Volume 689: debated on Tuesday 23 February 2021

It is normal practice, when a Government Department proposes to undertake a contingent liability in excess of £300,000 for which there is no specific statutory authority, for the Minister concerned to present a departmental minute to Parliament giving particulars of the liability created and explaining the circumstances; and to refrain from incurring the liability until 14 parliamentary sitting days after the issue of the statement, except in cases of special urgency.

I have today laid a departmental minute outlining details of a new liability of up to £90 million which FCDO has undertaken in respect of the Private Infrastructure Development Group (PIDG). This £90 million increase will be added to the existing liability of £40 million for PIDG which has been in place since 2016, creating a total liability of £130 million.

GuarantCo was established in 2003 as an investment facility of PIDG. PIDG encourages and mobilises private investment in infrastructure in the frontier markets of sub-Saharan Africa and south and south-east Asia. PIDG makes it viable for private investors to participate in infrastructure deals, using limited sums from its publicly funded trust to crowd-in many times that value in private capital. The UK has committed over £1 billion to PIDG since 2002 alongside other donors. This has collectively leveraged over £26 billion in investment from the private sector and partner international and development finance institutions.

PIDG supports private investment throughout the project development cycle from its earliest stages, through a number of separate facilities or companies. GuarantCo supports local currency lending for infrastructure projects in developing countries by providing guarantees to banks and bond investors. This helps to reduce the risks to borrowers of borrowing in hard currency for projects that earn revenues locally, while reducing the risks to lenders to enable them to finance projects in developing countries. In this way, it helps to promote domestic infrastructure financing and self-sustaining capital market development in low and lower-middle income countries.

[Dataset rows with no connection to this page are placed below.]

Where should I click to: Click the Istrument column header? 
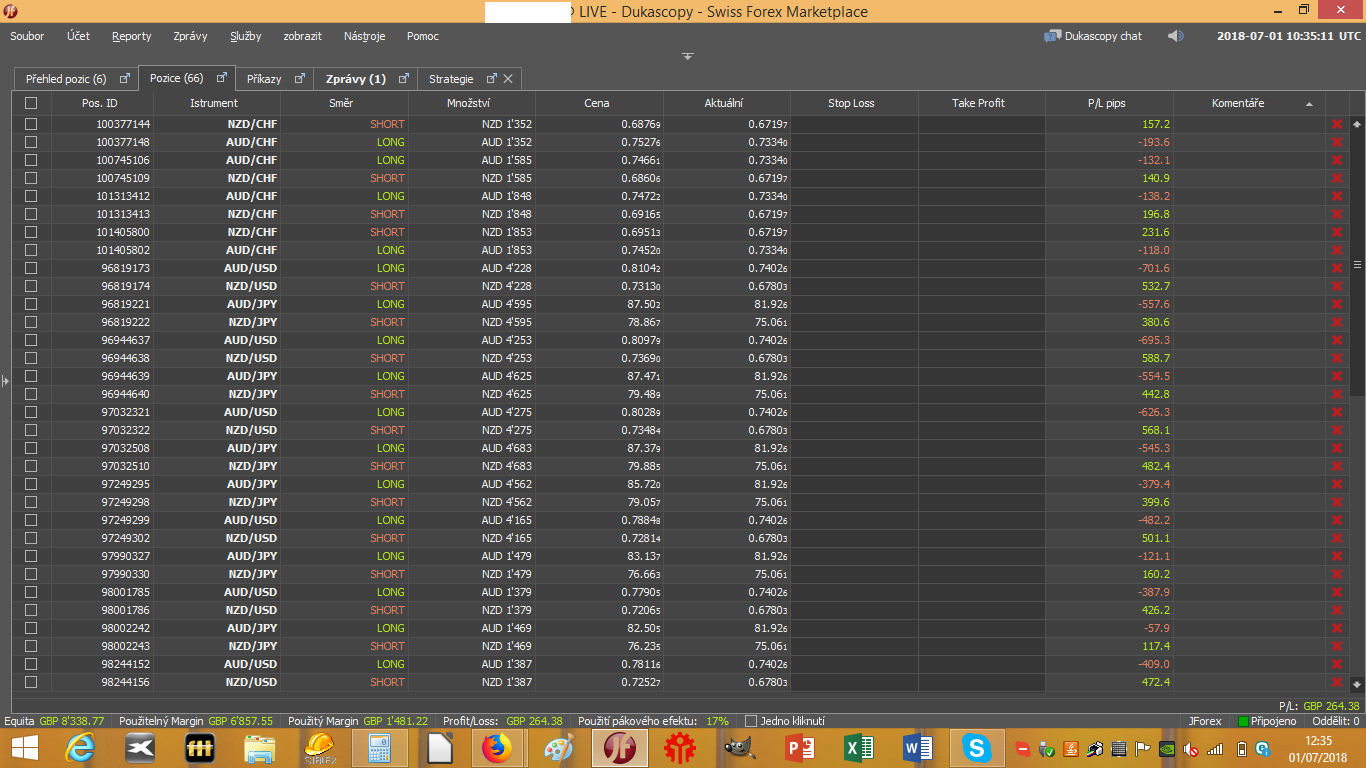point(214,103)

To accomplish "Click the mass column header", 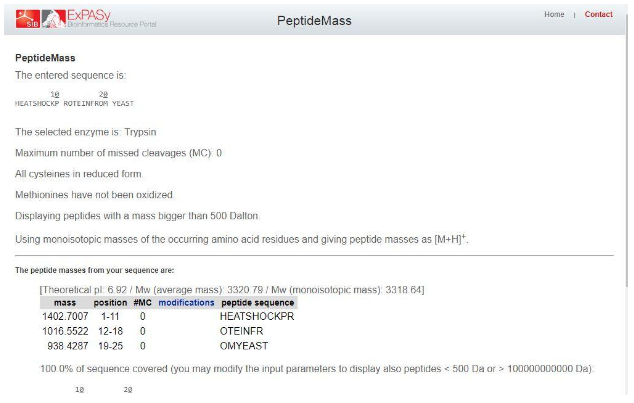I will (65, 303).
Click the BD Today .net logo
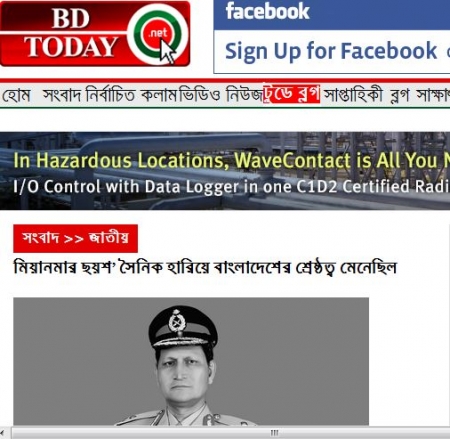Image resolution: width=450 pixels, height=439 pixels. 95,34
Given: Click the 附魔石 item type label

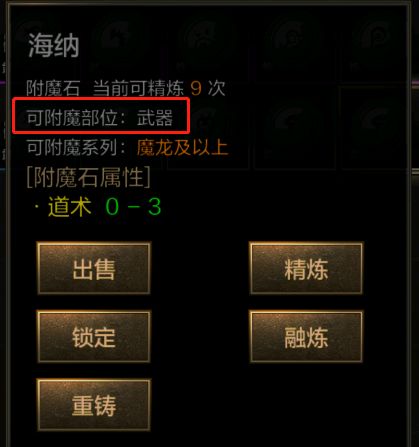Looking at the screenshot, I should [x=53, y=88].
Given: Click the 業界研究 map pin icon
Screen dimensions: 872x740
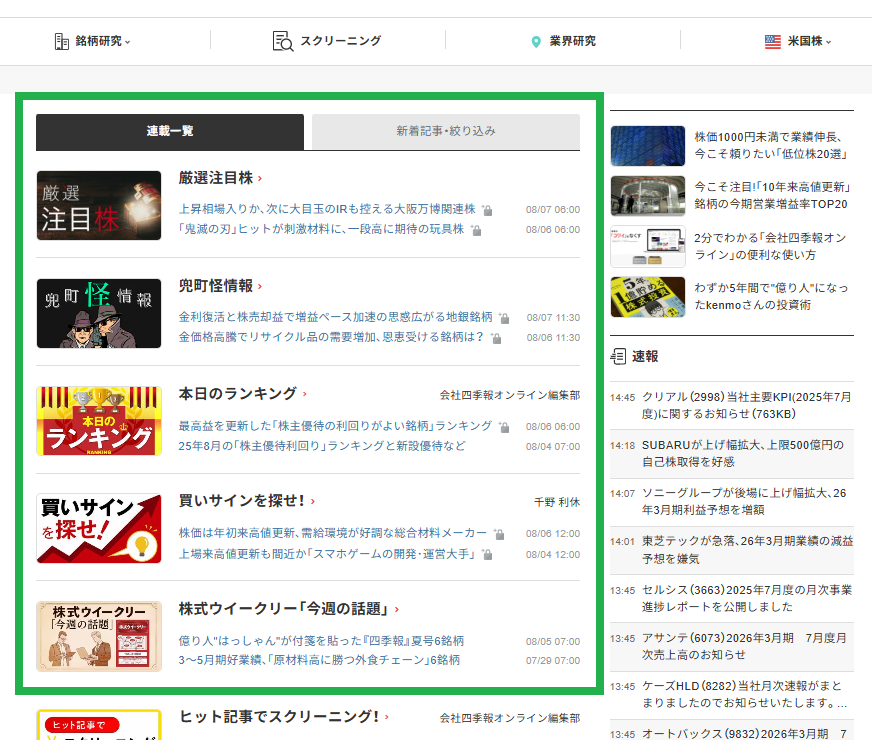Looking at the screenshot, I should (x=536, y=42).
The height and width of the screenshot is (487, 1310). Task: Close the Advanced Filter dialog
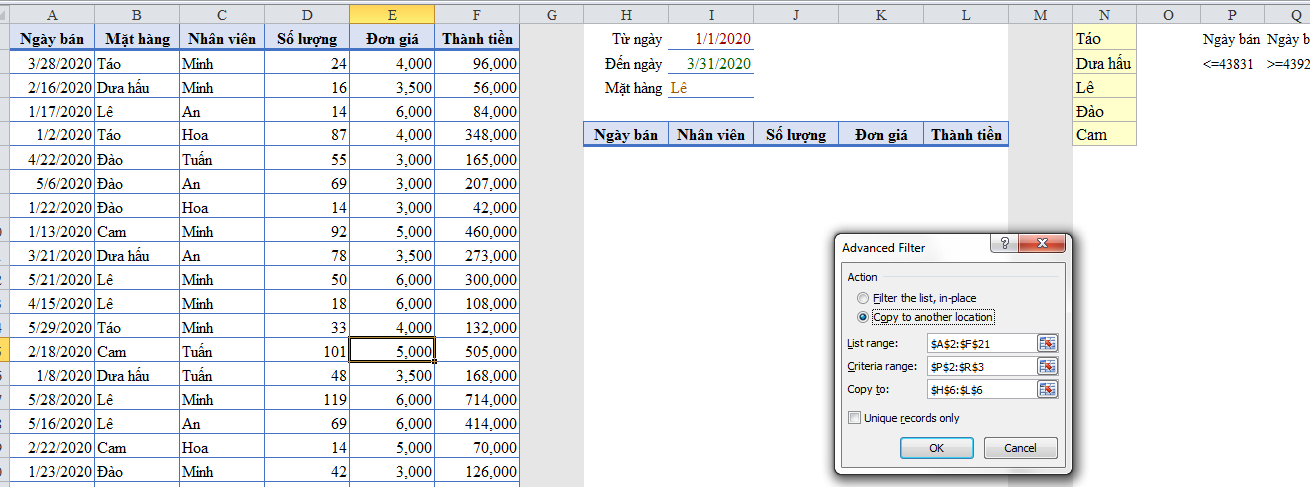tap(1046, 245)
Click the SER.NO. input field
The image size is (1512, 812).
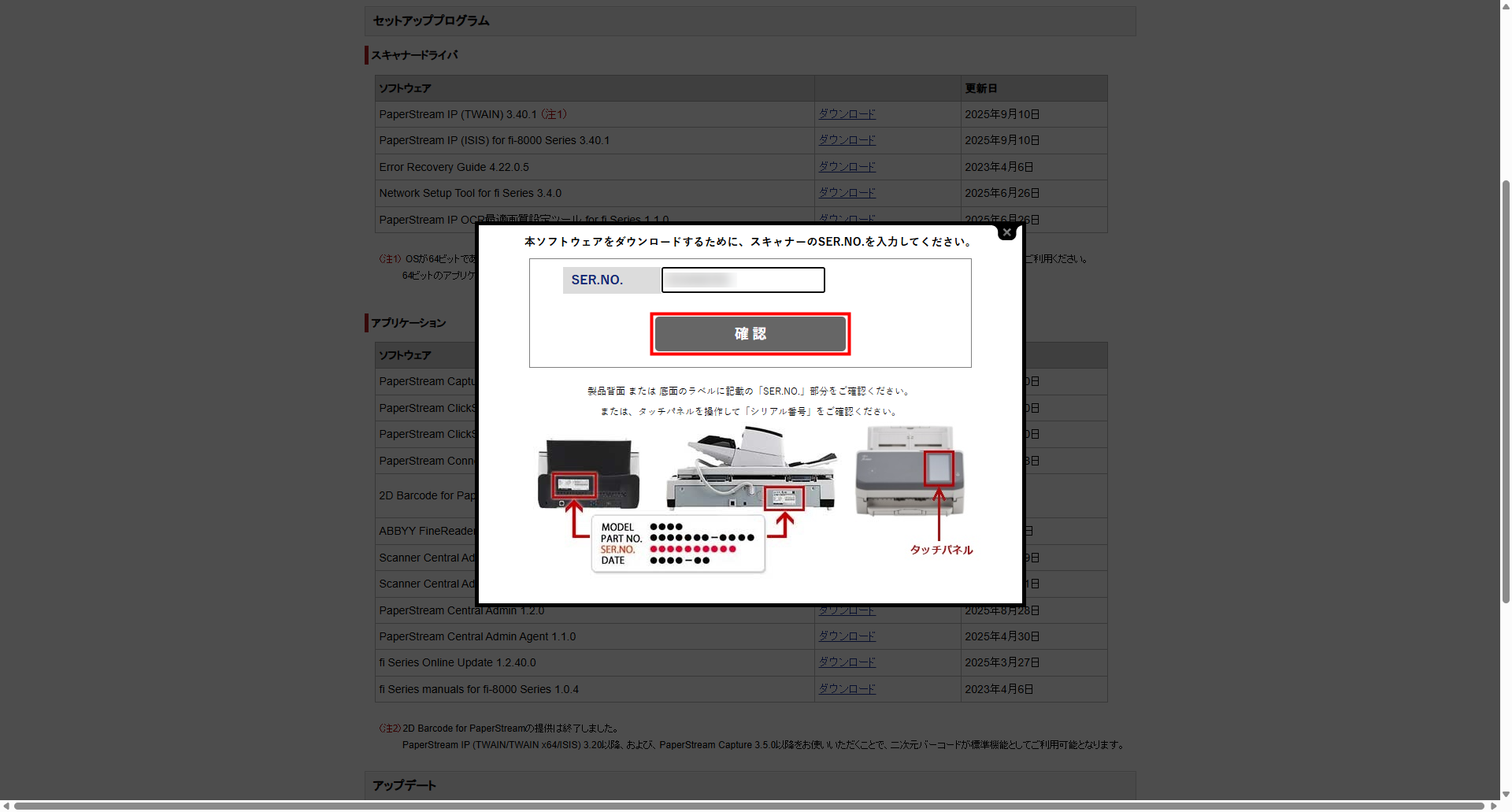click(743, 280)
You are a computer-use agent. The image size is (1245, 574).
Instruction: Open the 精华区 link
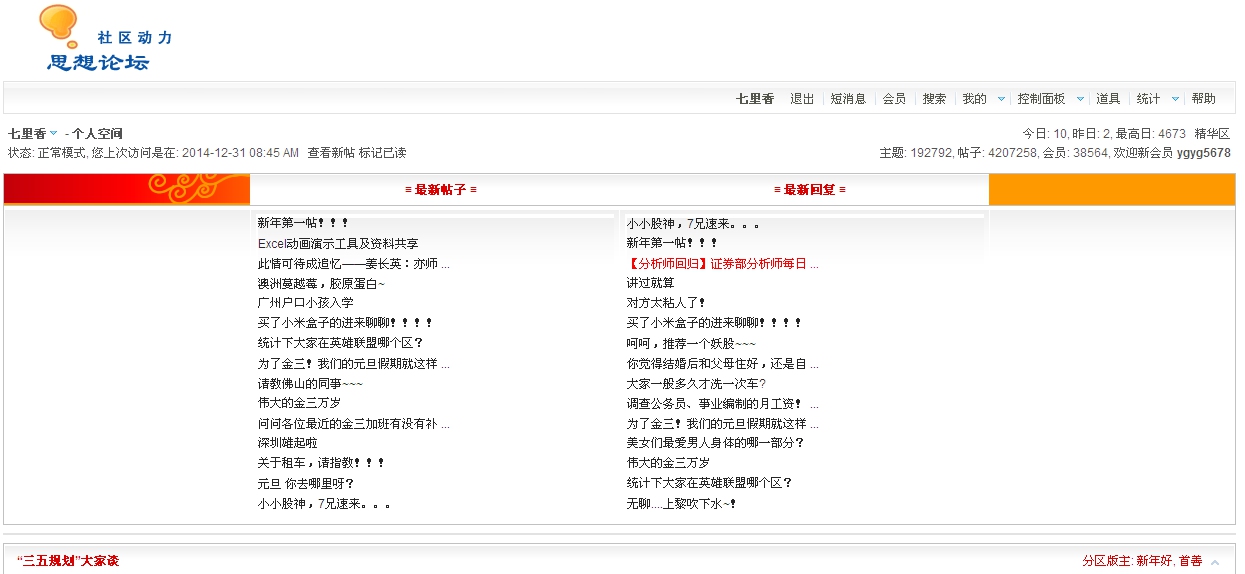tap(1212, 134)
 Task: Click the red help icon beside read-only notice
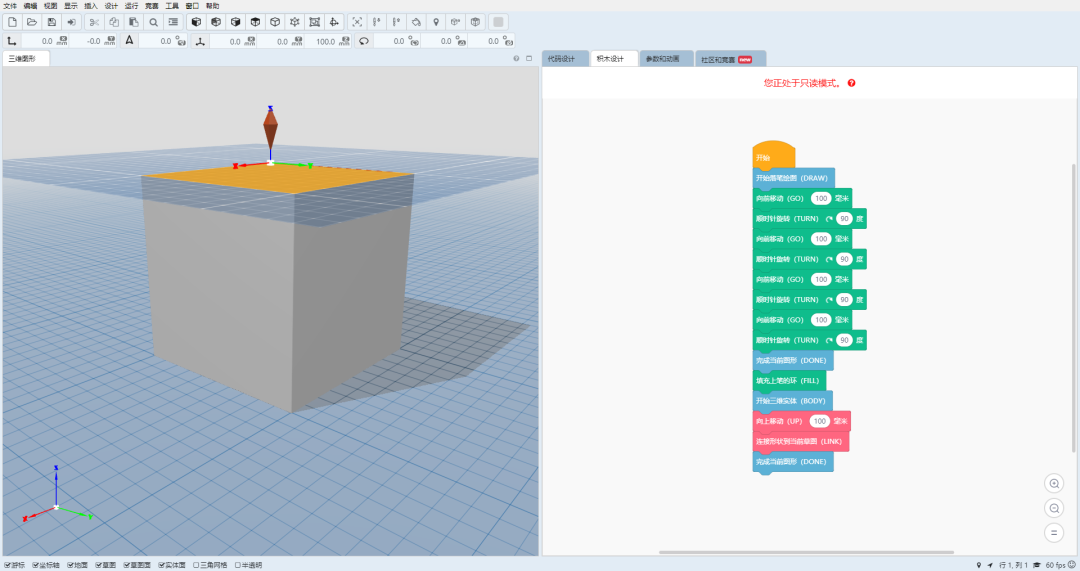[851, 83]
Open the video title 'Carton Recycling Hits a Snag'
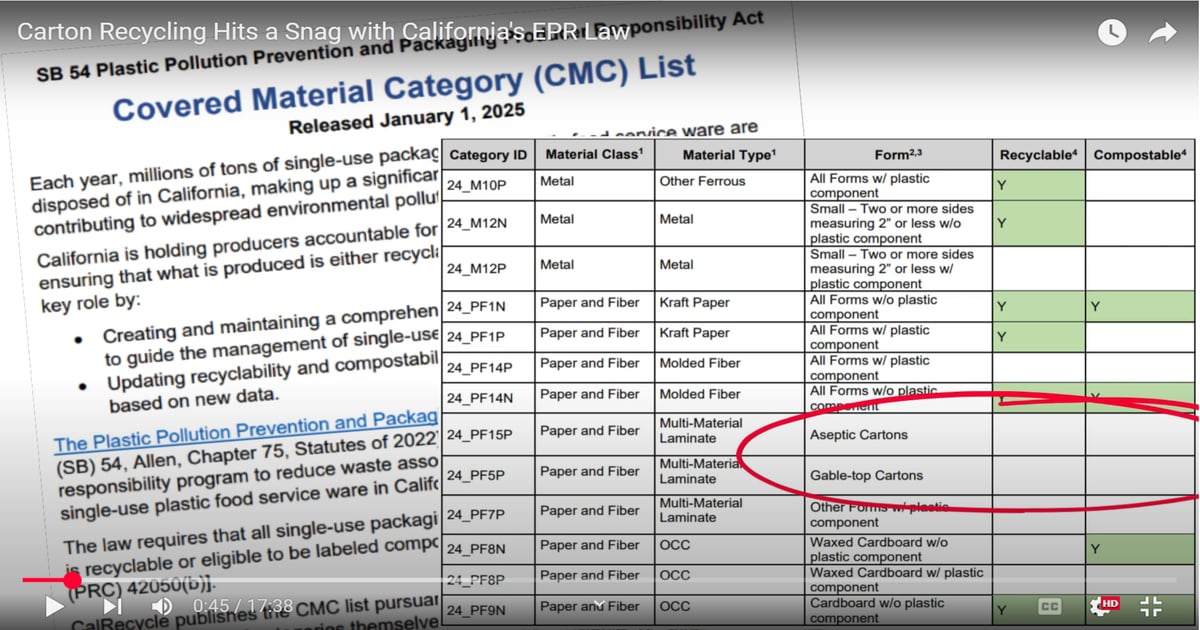Screen dimensions: 1200x630 click(x=323, y=31)
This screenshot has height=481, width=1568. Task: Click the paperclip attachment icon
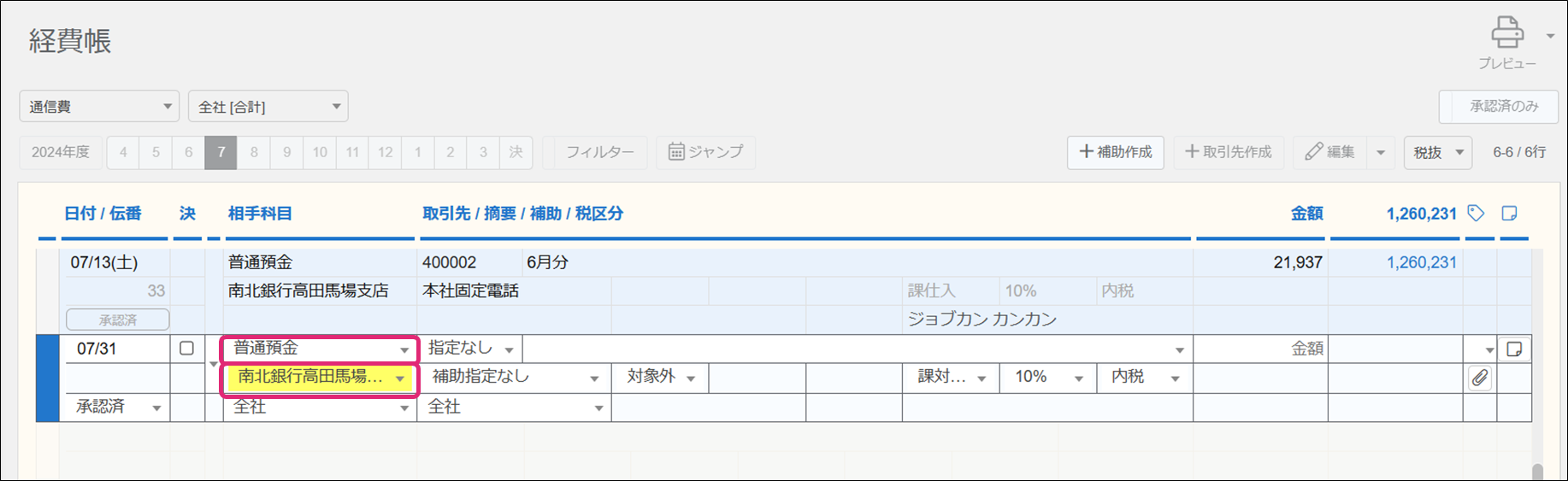[x=1480, y=378]
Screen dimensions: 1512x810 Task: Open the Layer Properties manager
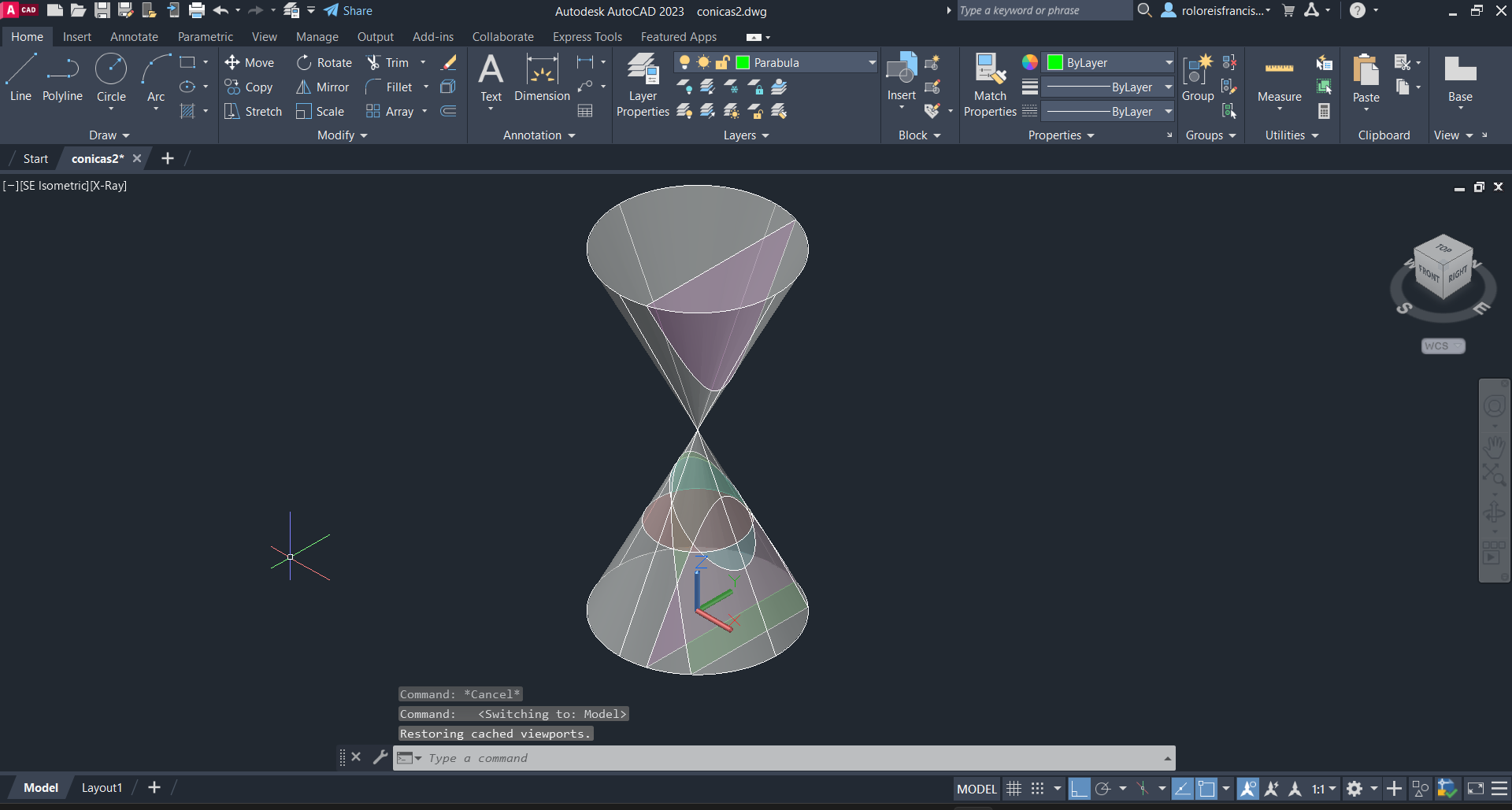click(x=643, y=85)
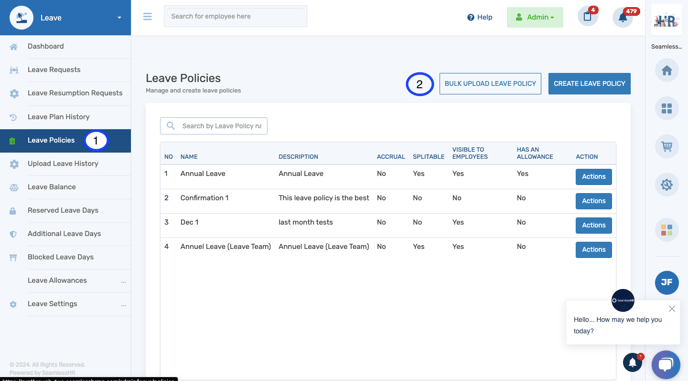Close the chat greeting popup
Viewport: 688px width, 381px height.
672,309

GuarantCo’s business model requires it to demonstrate the capacity to honour guarantees for transactions it is discussing with counterparties. GuarantCo expects to have only a minimal number of defaulting projects. However, it needs to have a legally solid call on sufficient capital for it to pay out against called guarantees.

Until 2016, the UK supported GuarantCo through paid-in capital. To ensure better value for money for UK taxpayer funding, the UK entered into an arrangement with GuarantCo in 2016 to provide support in the form of unfunded, callable equity—capital. It is this arrangement which FCDO is now proposing to amend, increasing the callable capital to a total of £130 million, and adjusting the terms to better reflect the current operating environment of GuarantCo. This form of support allows cash to remain with HM Government, only releasing funds if and when there is a clear need for the money.

GuarantCo will continue to be able to leverage its increased equity base as it will have a sovereign guarantee of callable capital. Consequently, it will be able to continue its development objectives and significantly expand its pipeline of projects.

FCDO’s total contingent liability for GuarantCo would be increased by £90 million to a total of £130 million under this renewed callable capital agreement. This £90 million increase is part of the overall approved budget for PIDG under its current business case. The sole purpose of this arrangement is to achieve better value for money for taxpayers by providing callable capital instead of cash while achieving the same development outcomes.

The agreement would be in place for 20 years and capital can be called by GuarantCo only if predefined “trigger” events are met. The trigger events are based on GuarantCo’s liquidity position. If its liquidity falls below the amount of USD $100 million, this would trigger a tranche of the callable capital to be paid out —subsequent tranches would be paid out only if liquidity fell below this amount again, with three tranches in total. For this trigger event to occur, it would require GuarantCo to lose over 60% of its paid-in equity—approximately US $200 million. FCDO considers the risk of this happening to be low but not negligible. Even if called towards the end of the agreement, it would still provide better value for money than FCDO providing cash now.

FCDO will continue to review the financial performance with GuarantCo regularly and GuarantCo will be required to report quarterly on the risk of the capital being called. In the circumstance where the contingent liability is called, provision for any payment will be sought through the normal supply procedure.

The Treasury has approved the proposal in principle. If, during the period of 14 parliamentary sitting days beginning on the date on which this minute was laid before Parliament a Member signifies an objection by giving notice of a parliamentary question or by otherwise raising the matter in Parliament, final approval to proceed with incurring the liability will be withheld pending an examination of the objection.